#### [The problem]
Return the listing in full. Keep every word as it stands.

#### [Data for processing]
________________________
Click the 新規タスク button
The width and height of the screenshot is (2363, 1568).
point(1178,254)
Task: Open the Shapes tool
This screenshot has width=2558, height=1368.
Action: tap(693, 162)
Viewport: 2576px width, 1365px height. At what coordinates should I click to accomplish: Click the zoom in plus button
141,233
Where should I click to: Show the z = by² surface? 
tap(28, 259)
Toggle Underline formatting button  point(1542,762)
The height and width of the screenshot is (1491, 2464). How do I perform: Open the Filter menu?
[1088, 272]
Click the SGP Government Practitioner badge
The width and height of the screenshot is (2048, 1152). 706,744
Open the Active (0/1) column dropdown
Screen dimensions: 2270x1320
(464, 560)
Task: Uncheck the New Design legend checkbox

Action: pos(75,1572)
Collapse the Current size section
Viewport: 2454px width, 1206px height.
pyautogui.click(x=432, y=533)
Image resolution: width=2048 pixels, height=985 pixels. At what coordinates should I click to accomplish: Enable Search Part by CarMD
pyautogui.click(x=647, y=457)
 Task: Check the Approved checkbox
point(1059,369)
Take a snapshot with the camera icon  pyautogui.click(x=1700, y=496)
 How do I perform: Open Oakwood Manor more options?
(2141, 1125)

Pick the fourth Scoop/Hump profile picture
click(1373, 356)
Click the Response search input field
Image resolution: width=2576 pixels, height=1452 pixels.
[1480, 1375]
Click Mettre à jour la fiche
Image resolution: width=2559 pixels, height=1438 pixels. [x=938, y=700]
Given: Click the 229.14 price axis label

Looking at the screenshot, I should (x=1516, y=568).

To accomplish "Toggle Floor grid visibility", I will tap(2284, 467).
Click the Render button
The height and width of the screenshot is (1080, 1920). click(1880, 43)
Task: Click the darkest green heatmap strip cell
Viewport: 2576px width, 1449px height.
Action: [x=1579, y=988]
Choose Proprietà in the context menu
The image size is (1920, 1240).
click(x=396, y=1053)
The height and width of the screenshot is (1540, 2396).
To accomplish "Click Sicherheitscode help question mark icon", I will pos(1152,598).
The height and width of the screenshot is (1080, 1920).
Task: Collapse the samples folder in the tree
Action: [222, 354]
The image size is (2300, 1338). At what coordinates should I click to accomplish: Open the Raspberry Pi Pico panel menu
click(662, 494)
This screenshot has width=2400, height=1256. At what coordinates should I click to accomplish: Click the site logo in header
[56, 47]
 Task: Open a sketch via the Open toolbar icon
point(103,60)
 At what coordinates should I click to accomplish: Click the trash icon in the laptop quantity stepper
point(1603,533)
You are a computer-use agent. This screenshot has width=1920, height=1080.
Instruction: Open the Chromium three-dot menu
________________________
#### [Solution]
Click the 新規タスク button
The width and height of the screenshot is (2363, 1568).
point(1178,254)
Task: Open the Shapes tool
This screenshot has width=2558, height=1368.
Action: tap(693, 162)
Viewport: 2576px width, 1365px height. At what coordinates should I click to accomplish: Click the zoom in plus button
141,233
Where should I click to: Show the z = by² surface? 
tap(28, 259)
Toggle Underline formatting button  point(1542,762)
The height and width of the screenshot is (1491, 2464). How do I perform: Open the Filter menu?
[1088, 272]
Click the SGP Government Practitioner badge
The width and height of the screenshot is (2048, 1152). 706,744
Open the Active (0/1) column dropdown
Screen dimensions: 2270x1320
(464, 560)
Task: Uncheck the New Design legend checkbox

Action: pos(75,1572)
Collapse the Current size section
Viewport: 2454px width, 1206px height.
pyautogui.click(x=432, y=533)
Image resolution: width=2048 pixels, height=985 pixels. At what coordinates should I click to accomplish: Enable Search Part by CarMD
pyautogui.click(x=647, y=457)
 Task: Check the Approved checkbox
point(1059,369)
Take a snapshot with the camera icon  pyautogui.click(x=1700, y=496)
 How do I perform: Open Oakwood Manor more options?
(2141, 1125)

Pick the fourth Scoop/Hump profile picture
click(1373, 356)
Click the Response search input field
Image resolution: width=2576 pixels, height=1452 pixels.
[1480, 1375]
Click Mettre à jour la fiche
Image resolution: width=2559 pixels, height=1438 pixels. [x=938, y=700]
Given: Click the 229.14 price axis label

Looking at the screenshot, I should (x=1516, y=568).

To accomplish "Toggle Floor grid visibility", I will tap(2284, 467).
Click the Render button
The height and width of the screenshot is (1080, 1920). click(1880, 43)
Task: Click the darkest green heatmap strip cell
Viewport: 2576px width, 1449px height.
Action: [x=1579, y=988]
Choose Proprietà in the context menu
The image size is (1920, 1240).
click(x=396, y=1053)
The height and width of the screenshot is (1540, 2396).
To accomplish "Click Sicherheitscode help question mark icon", I will pos(1152,598).
The height and width of the screenshot is (1080, 1920).
Task: Collapse the samples folder in the tree
Action: [222, 354]
The image size is (2300, 1338). At what coordinates should I click to accomplish: Open the Raspberry Pi Pico panel menu
click(662, 494)
This screenshot has width=2400, height=1256. At what coordinates should I click to accomplish: Click the site logo in header
[56, 47]
 Task: Open a sketch via the Open toolbar icon
point(103,60)
 At what coordinates should I click to accomplish: Click the trash icon in the laptop quantity stepper
point(1603,533)
You are a computer-use agent. This screenshot has width=1920, height=1080.
Instruction: Open the Chromium three-dot menu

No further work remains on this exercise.